- [Selected passage]
== Segment start ==
Basic knowledge about trading with crude oil

Alternative energies are becoming increasingly important in times of climate change. It is therefore no wonder that the focus of investors is also shifting more and more to investments in this area. But crude oil is and will remain the backbone of the global energy supply despite the intended change in global climate policy.

Nothing and no one can do without the so important raw material. Basically, it is always problematic when a certain raw material becomes scarce and shortages occur. In the case of crude oil, however, the situation then becomes directly fatal. Oil and gasoline would become more expensive for everyone and countless industries would be paralyzed.

Crude oil therefore has a very special significance among all raw materials. This is reinforced by the fact that oil cannot be produced everywhere. Trading crude oil can therefore be very rewarding. But investors interested in investing in crude oil should first know a few basic things about this commodity.

Different types of oil

There are different grades of crude oil, which differ in composition. Therefore, there are also different ways in which the crude oil grades in question can be processed.

There are really only two grades of interest for direct investments in oil: Light Sweet Crude, also known as West Texas Intermediate or WTI, and North Sea Brent Crude (also Brent Crude Oil).

There are often price differences between these two main varieties. But the price movements are mostly identical.

Unit of measurement for crude oil

In the past, crude oil was transported in barrels. The official unit of measurement is still based on it today. The unit of measurement “barrel” (barrel) is equal to 159 liters of crude oil.

Base currency in crude oil

Like all commodities, crude oil is generally settled in U.S. dollars. A universally applicable base currency ensures that producers, from conveyors to refineries to the entire logistics chain, can calculate and compare in a uniform manner.

Long-term price development and trading options

In the 1970s, it was still assumed that oil reserves would dwindle, but that demand would rise steadily and that the price of oil could therefore only increase in the long term.

In retrospect, however, this turned out to be a fallacy. Today, we know that there are far more oil reserves than was assumed at the time, so there is no reason to fear that oil reserves will run out for decades to come.

If we look at the development of crude oil prices over the last twenty-five years, we can see that the price, both upward and downward, has always been subject to major fluctuations. Trading crude oil can therefore be extremely lucrative.

Trading with crude oil is not only very diverse possible, but also quite simple. You can choose from all types of derivatives, starting with futures and options, CFDs and warrants up to certificates or ETFs.
== Segment end ==
- [Extracted entries]
== Segment start ==
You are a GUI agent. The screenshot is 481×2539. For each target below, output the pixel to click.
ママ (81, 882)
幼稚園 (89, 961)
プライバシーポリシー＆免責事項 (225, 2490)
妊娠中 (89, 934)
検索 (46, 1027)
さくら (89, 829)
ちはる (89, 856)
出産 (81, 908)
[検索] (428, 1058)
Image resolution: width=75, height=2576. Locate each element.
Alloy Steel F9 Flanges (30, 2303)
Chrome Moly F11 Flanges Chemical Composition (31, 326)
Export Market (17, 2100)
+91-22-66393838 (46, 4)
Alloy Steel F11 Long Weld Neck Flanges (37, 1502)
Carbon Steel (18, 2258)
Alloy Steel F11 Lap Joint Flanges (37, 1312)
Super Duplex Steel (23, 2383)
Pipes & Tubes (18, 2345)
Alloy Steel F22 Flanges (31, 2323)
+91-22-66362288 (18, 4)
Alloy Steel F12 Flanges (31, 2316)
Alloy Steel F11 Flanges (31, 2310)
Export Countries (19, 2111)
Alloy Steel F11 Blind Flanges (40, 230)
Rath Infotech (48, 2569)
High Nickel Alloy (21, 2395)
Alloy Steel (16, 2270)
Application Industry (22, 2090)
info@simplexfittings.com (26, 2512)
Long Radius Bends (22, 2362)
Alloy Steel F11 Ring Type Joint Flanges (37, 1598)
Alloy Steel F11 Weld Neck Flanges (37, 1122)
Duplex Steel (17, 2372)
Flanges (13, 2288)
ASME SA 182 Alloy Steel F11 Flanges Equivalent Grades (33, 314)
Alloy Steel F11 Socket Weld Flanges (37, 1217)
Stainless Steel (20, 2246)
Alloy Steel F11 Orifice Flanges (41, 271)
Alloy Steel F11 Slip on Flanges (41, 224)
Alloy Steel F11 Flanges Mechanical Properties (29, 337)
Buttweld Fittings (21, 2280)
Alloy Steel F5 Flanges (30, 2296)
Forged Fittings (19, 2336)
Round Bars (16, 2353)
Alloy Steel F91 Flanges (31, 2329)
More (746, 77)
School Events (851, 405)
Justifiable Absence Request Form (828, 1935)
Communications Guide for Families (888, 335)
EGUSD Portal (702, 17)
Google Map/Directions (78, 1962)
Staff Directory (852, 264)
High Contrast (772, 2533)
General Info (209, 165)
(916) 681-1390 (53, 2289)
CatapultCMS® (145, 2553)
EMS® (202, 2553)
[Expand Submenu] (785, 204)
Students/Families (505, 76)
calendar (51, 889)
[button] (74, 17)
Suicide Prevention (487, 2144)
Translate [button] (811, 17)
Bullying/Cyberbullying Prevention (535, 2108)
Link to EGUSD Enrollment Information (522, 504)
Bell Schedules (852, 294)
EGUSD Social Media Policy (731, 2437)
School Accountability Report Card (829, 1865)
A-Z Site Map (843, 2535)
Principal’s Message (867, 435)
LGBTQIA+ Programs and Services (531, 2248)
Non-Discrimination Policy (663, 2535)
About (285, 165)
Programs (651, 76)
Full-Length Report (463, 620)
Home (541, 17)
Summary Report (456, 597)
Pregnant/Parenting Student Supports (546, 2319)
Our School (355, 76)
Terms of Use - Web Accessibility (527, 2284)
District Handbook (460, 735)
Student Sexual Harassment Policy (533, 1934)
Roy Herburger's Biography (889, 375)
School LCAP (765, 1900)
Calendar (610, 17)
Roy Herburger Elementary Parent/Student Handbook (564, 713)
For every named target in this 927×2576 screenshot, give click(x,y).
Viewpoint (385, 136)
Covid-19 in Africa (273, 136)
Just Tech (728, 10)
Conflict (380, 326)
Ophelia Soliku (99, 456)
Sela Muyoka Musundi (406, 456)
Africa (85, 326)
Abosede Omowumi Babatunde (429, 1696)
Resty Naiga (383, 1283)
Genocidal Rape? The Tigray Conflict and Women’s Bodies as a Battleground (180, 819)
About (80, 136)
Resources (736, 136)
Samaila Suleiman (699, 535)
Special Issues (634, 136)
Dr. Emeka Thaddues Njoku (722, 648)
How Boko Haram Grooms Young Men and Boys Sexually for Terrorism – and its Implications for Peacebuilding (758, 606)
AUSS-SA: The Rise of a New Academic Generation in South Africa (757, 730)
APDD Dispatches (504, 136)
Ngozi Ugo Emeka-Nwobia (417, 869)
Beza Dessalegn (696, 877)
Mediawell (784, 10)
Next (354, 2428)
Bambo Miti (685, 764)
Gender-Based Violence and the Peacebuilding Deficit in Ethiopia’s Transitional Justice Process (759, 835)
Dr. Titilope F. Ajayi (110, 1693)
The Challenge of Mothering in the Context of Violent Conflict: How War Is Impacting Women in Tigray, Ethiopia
== Segment end ==
- [Brief] Copy out the whole crude oil trading text word for word.

- [Answer below]
Basic knowledge about trading with crude oil

Alternative energies are becoming increasingly important in times of climate change. It is therefore no wonder that the focus of investors is also shifting more and more to investments in this area. But crude oil is and will remain the backbone of the global energy supply despite the intended change in global climate policy.

Nothing and no one can do without the so important raw material. Basically, it is always problematic when a certain raw material becomes scarce and shortages occur. In the case of crude oil, however, the situation then becomes directly fatal. Oil and gasoline would become more expensive for everyone and countless industries would be paralyzed.

Crude oil therefore has a very special significance among all raw materials. This is reinforced by the fact that oil cannot be produced everywhere. Trading crude oil can therefore be very rewarding. But investors interested in investing in crude oil should first know a few basic things about this commodity.

Different types of oil

There are different grades of crude oil, which differ in composition. Therefore, there are also different ways in which the crude oil grades in question can be processed.

There are really only two grades of interest for direct investments in oil: Light Sweet Crude, also known as West Texas Intermediate or WTI, and North Sea Brent Crude (also Brent Crude Oil).

There are often price differences between these two main varieties. But the price movements are mostly identical.

Unit of measurement for crude oil

In the past, crude oil was transported in barrels. The official unit of measurement is still based on it today. The unit of measurement “barrel” (barrel) is equal to 159 liters of crude oil.

Base currency in crude oil

Like all commodities, crude oil is generally settled in U.S. dollars. A universally applicable base currency ensures that producers, from conveyors to refineries to the entire logistics chain, can calculate and compare in a uniform manner.

Long-term price development and trading options

In the 1970s, it was still assumed that oil reserves would dwindle, but that demand would rise steadily and that the price of oil could therefore only increase in the long term.

In retrospect, however, this turned out to be a fallacy. Today, we know that there are far more oil reserves than was assumed at the time, so there is no reason to fear that oil reserves will run out for decades to come.

If we look at the development of crude oil prices over the last twenty-five years, we can see that the price, both upward and downward, has always been subject to major fluctuations. Trading crude oil can therefore be extremely lucrative.

Trading with crude oil is not only very diverse possible, but also quite simple. You can choose from all types of derivatives, starting with futures and options, CFDs and warrants up to certificates or ETFs.